Brandão, esse tem uma criação sublime no Alcaide e fez rir as pedras. Veiga cantando bem e engraçado no delicado Faísca, Rocha, Pedro Augusto, Asdrubal, Helena Cavalier, Esther Bergerac, Elvira Benevente e Maria Tavares, bem nos seus papéis; a orquestra, comandada pelo maestro Fernando Nunes, razoável, e coros bons.
A apresentação justificou todo o entusiasmo que a esplêndida companhia organizada pelo simpático ator e nosso ilustre conterrâneo Leopoldo Fróes, tão justamente aplaudido foi na Europa, desperta em nossa sociedade.
A nova companhia está formada com os melhores elementos artísticos da atualidade, e a época teatral que vai iniciar nesta cidade é destinada a franco sucesso.
Brevemente a companhia levará à cena a peça
Mascote, em que veremos a estreia da atriz-cantora Ismênia Mateus.
Um bravo à tentativa feliz do Leopoldo e ao nosso público que encheu o João Caetano.
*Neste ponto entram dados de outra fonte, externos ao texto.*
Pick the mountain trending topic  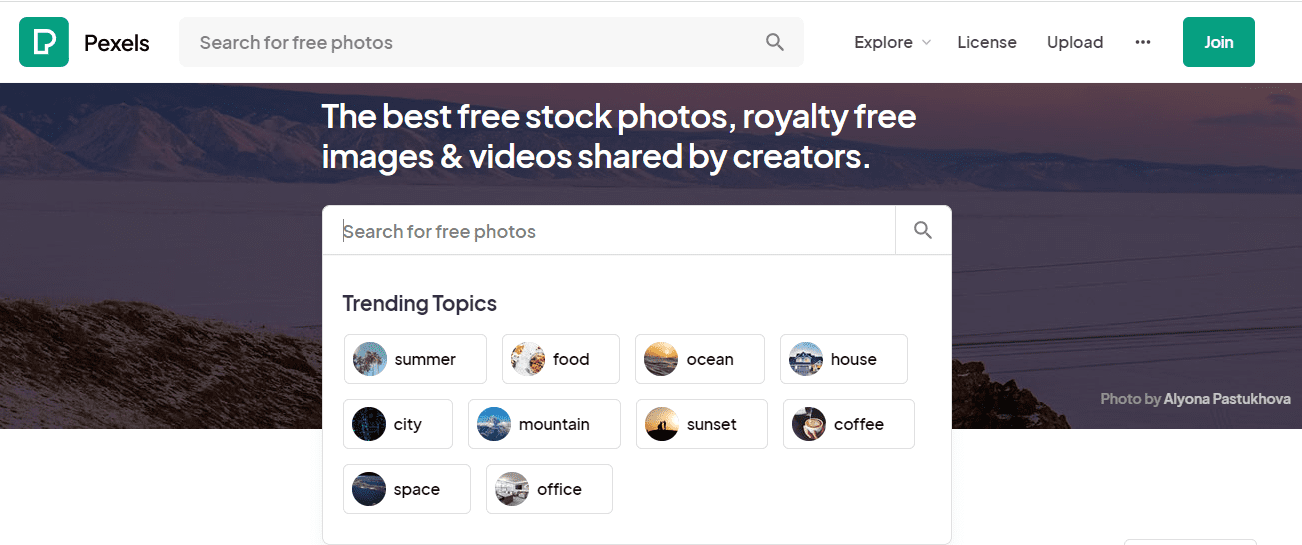(545, 424)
Se houvesse um bocadinho menos de frieza do público, seria tão bom ... O espetáculo voltou ao palco do João Caetano no dia 30 de agosto, em uma homenagem à oficialidade do cruzador português "Rainha Dona Amélia".
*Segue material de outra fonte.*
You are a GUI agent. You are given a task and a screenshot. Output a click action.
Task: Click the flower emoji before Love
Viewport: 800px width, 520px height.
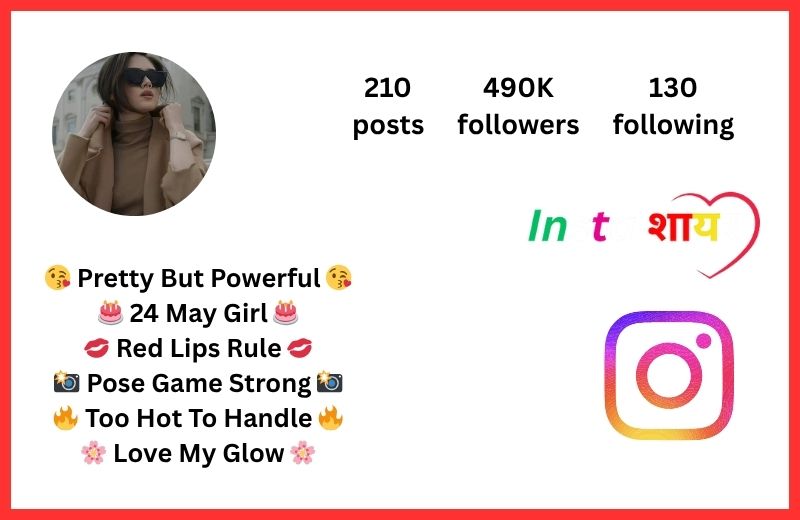click(x=94, y=453)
Distribuição dos personagens
Gina, Dolores Rentini; O Alcaide, Brandão; Maduro, Rocha; André, Leopoldo Fróes; Faísca, Martins Veiga; Zecharias, Pedro Augusto; Fidelino, Elvira Benavente; D. Procópio, Castello Branco; Golphinho, Asdrubal Miranda; Braguinha, Júlia; D. Mausa, Helena Cavalier; Affonsa, Esther Bergerac; Annica, Maria Tavares; Uma festeira, Maria; 1ª Sebastianista, Xavier; 2ª Sebastianista, Lemos; 3ª Sebastiania, Ramos; 1º Doente, Mendonça; 2º Doente, Telles, Um cadeirinha, Alberto.
Entrevista
Fomos encontrá-lo em casa, apareceu-nos com o melhor dos seus sorrisos e foi-nos logo dizendo:
- Já sei. Queres saber novidades a respeito da minha companhia.
- Era isso mesmo.
- Pois meu caro, o sucesso tem sido exatamente o que eu esperava. Puz os bilhetes à venda e logo foram procurados. Era de esperar por duas razões: não tenho inimigos aqui e sou filho desta bela cidade.
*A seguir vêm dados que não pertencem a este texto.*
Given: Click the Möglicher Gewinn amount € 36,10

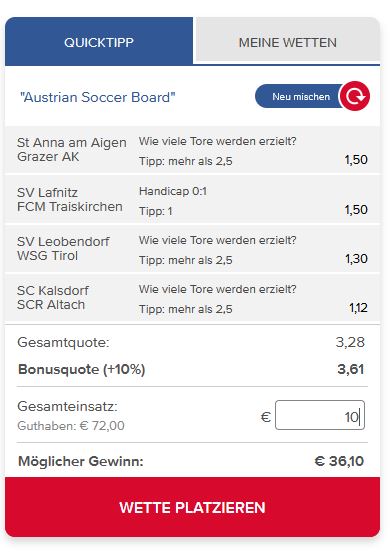Looking at the screenshot, I should [x=339, y=461].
- E de Portugal, o que me contas?
- Portugal é a minha segunda pátria. Adoro Lisboa e tenho lá amigos dos melhores. Estive sempre contratado em Lisboa e se não vou para lá agora é porque acho que devo permacer por enquanto no Brasil.
- Pretendes seguir para fora, para os Estados.
- Sim é possível que faça uma turnê, mas ainda não sei por onde começo, visto como já recebi algumas cartas de amigos do interior e não sei a quem dar a preferência, ou, por outra, a primazia.
- Falaste em interior? Segues então para onde para que zona?
- O segredo é a alma do negócio. Tu és jornalista e bisbilhoteiro e perdoa-me não lhe dizer. Vou para fora.
- A respeito de Niterói? Mudado, heim?
- Mais ou menos. A política é pior que a varíola.
- Não tens portanto política?
- Nenhuma. A minha política são os artistas, os corsistas, a orquestra, o meu trabalho, enfim, para o qual vivo e não penso em outra coisa. Tenho muita saudade d'aquele tempo em que eu era estudante e era estourado...
- Porque?
- Porque não tinha as responsabilidades de hoje. Muita gente supõe que isto de teatro é pagode. Se soubesse o que eu tenho trabalhado. Felizmente o público até agora tem sido corretíssimo e depois da representação "d'O Burro" acredito que me fará a justiça de que não poupei esforços para lhe dar um espetáculo bom.
- E a Rentini?
A Rentini é uma auxiliar de mão cheia e sempre satisfeita com tudo. É uma estrela que não é pretensiosa e que naturalmente gosta tanto de Niterói como eu gosto de Madrid, a linda capital espanhola, onde passei uns quinze dias, dos melhores da minha vida.
- Bem. Adeus e felicidades.
- Adeus. Vê lá. Reparaste bem no que eu disse? Isso de jornalistas às vezes é cada 'pêta'...
E saímos. Na rua, a caminho da redação ainda nos vinha à memória aquele ar alegre do homem de ciência feito homem de arte.